# First time owner, bought a used Toro



## WorkingOnIt (Jan 25, 2019)

First time snow blower owner here. I have a separate post on the general forum where I asked basic questions, but I am also interested in model specific info. I recently picked up a Toro CCR2450 and have a few questions: How dependable is this thing? Are there any known issues or failure points that I should address? What kind of mods have you guys made? What is a good source of parts? Any other information that would be helpful? Thanks.


----------



## detdrbuzzard (Jan 20, 2012)

I have an early 2000 model ccr2450 that still runs like a champ. the only bad part I see about it is the plastic carb, I don't think there is anything to be modded


----------



## JLawrence08648 (Jan 15, 2017)

Strong, bullet proof, Toro single stage are the best on the market. You must use TC-W3 2 cycle oil. Wal-Mart carries it. Failure may be the primer bulb and you replace it with a Briggs.


----------



## blowman (Feb 6, 2019)

JLawrence08648 said:


> Strong, bullet proof, Toro single stage are the best on the market. You must use TC-W3 2 cycle oil. Wal-Mart carries it. Failure may be the primer bulb and you replace it with a Briggs.


I have a 726 TE that is a two stroke also and I swear by Toro 2 cycle oil. Toro 2 cycle oil also has fuel stabilizer right in the oil. Just my opinion though.


----------

(WORK INSTRUCTIONS): In the forum thread, which Toro model did the first-time snow blower owner recently buy?

(DATA BLOCK):
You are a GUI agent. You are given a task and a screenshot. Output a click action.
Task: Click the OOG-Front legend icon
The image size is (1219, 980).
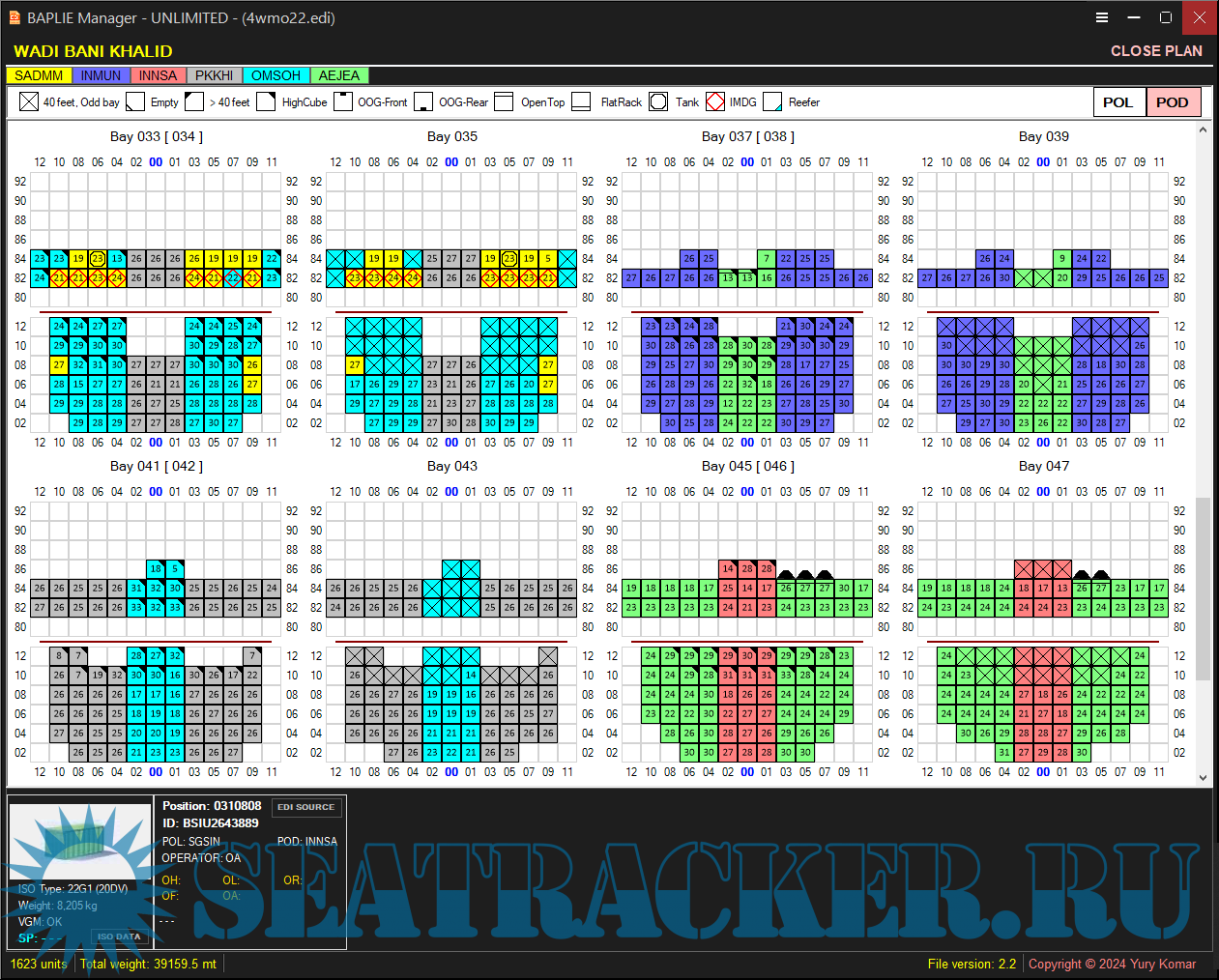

(OUTPUT OF THE TASK): A Toro CCR2450.